Extracted data =>
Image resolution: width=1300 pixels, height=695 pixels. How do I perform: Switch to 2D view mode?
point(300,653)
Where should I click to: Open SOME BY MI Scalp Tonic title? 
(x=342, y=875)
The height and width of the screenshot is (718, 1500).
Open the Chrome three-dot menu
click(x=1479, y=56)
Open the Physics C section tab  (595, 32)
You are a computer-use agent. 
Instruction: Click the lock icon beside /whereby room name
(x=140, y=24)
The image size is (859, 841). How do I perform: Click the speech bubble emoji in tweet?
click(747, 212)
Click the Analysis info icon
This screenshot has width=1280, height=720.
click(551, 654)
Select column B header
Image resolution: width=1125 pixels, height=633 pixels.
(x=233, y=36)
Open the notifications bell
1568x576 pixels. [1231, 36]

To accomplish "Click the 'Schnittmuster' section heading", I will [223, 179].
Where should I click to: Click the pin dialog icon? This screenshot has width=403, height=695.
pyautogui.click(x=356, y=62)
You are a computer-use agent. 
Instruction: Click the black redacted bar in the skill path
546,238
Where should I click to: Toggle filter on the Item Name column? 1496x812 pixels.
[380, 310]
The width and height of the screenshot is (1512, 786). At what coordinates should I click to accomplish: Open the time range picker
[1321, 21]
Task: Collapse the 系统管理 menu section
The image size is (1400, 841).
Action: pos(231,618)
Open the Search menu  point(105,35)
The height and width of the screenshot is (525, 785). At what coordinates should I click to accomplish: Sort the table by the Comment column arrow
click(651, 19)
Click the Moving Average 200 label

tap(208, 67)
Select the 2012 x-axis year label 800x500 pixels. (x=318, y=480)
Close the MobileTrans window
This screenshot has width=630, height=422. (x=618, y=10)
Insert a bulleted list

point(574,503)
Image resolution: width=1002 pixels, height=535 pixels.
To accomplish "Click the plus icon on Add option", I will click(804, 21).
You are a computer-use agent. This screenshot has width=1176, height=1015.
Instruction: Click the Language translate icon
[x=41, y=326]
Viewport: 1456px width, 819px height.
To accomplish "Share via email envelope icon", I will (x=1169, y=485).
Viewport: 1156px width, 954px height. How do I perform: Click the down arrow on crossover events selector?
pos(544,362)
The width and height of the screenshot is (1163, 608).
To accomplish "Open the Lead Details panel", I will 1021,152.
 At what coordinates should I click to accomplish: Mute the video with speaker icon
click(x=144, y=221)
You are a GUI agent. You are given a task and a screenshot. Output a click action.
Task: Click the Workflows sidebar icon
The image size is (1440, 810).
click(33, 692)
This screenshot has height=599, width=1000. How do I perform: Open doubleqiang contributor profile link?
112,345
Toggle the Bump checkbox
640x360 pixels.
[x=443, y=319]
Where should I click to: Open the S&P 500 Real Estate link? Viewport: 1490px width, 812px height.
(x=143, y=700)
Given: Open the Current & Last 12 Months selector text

Activity =>
Each line above must be reproduced exactly as it stands.

Task output =>
Image resolution: width=1300 pixels, height=695 pixels. How do I perform: Switch to 2D view mode?
point(300,653)
Where should I click to: Open SOME BY MI Scalp Tonic title? 
(x=342, y=875)
The height and width of the screenshot is (718, 1500).
Open the Chrome three-dot menu
click(x=1479, y=56)
Open the Physics C section tab  (595, 32)
You are a computer-use agent. 
Instruction: Click the lock icon beside /whereby room name
(x=140, y=24)
The image size is (859, 841). How do I perform: Click the speech bubble emoji in tweet?
click(747, 212)
Click the Analysis info icon
This screenshot has width=1280, height=720.
click(551, 654)
Select column B header
Image resolution: width=1125 pixels, height=633 pixels.
(x=233, y=36)
Open the notifications bell
1568x576 pixels. [1231, 36]

To accomplish "Click the 'Schnittmuster' section heading", I will [223, 179].
Where should I click to: Click the pin dialog icon? This screenshot has width=403, height=695.
pyautogui.click(x=356, y=62)
You are a computer-use agent. 
Instruction: Click the black redacted bar in the skill path
546,238
Where should I click to: Toggle filter on the Item Name column? 1496x812 pixels.
[380, 310]
The width and height of the screenshot is (1512, 786). At what coordinates should I click to accomplish: Open the time range picker
[1321, 21]
Task: Collapse the 系统管理 menu section
The image size is (1400, 841).
Action: pos(231,618)
Open the Search menu  point(105,35)
The height and width of the screenshot is (525, 785). At what coordinates should I click to accomplish: Sort the table by the Comment column arrow
click(651, 19)
Click the Moving Average 200 label

tap(208, 67)
Select the 2012 x-axis year label 800x500 pixels. (x=318, y=480)
Close the MobileTrans window
This screenshot has width=630, height=422. (x=618, y=10)
Insert a bulleted list

point(574,503)
Image resolution: width=1002 pixels, height=535 pixels.
To accomplish "Click the plus icon on Add option", I will click(804, 21).
You are a computer-use agent. This screenshot has width=1176, height=1015.
Instruction: Click the Language translate icon
[x=41, y=326]
Viewport: 1456px width, 819px height.
To accomplish "Share via email envelope icon", I will (x=1169, y=485).
Viewport: 1156px width, 954px height. How do I perform: Click the down arrow on crossover events selector?
pos(544,362)
The width and height of the screenshot is (1163, 608).
To accomplish "Open the Lead Details panel", I will 1021,152.
 At what coordinates should I click to accomplish: Mute the video with speaker icon
click(x=144, y=221)
You are a GUI agent. You are given a task and a screenshot. Output a click action.
Task: Click the Workflows sidebar icon
The image size is (1440, 810).
click(33, 692)
This screenshot has height=599, width=1000. How do I perform: Open doubleqiang contributor profile link?
112,345
Toggle the Bump checkbox
640x360 pixels.
[x=443, y=319]
Where should I click to: Open the S&P 500 Real Estate link? Viewport: 1490px width, 812px height.
(x=143, y=700)
Given: Open the Current & Last 12 Months selector text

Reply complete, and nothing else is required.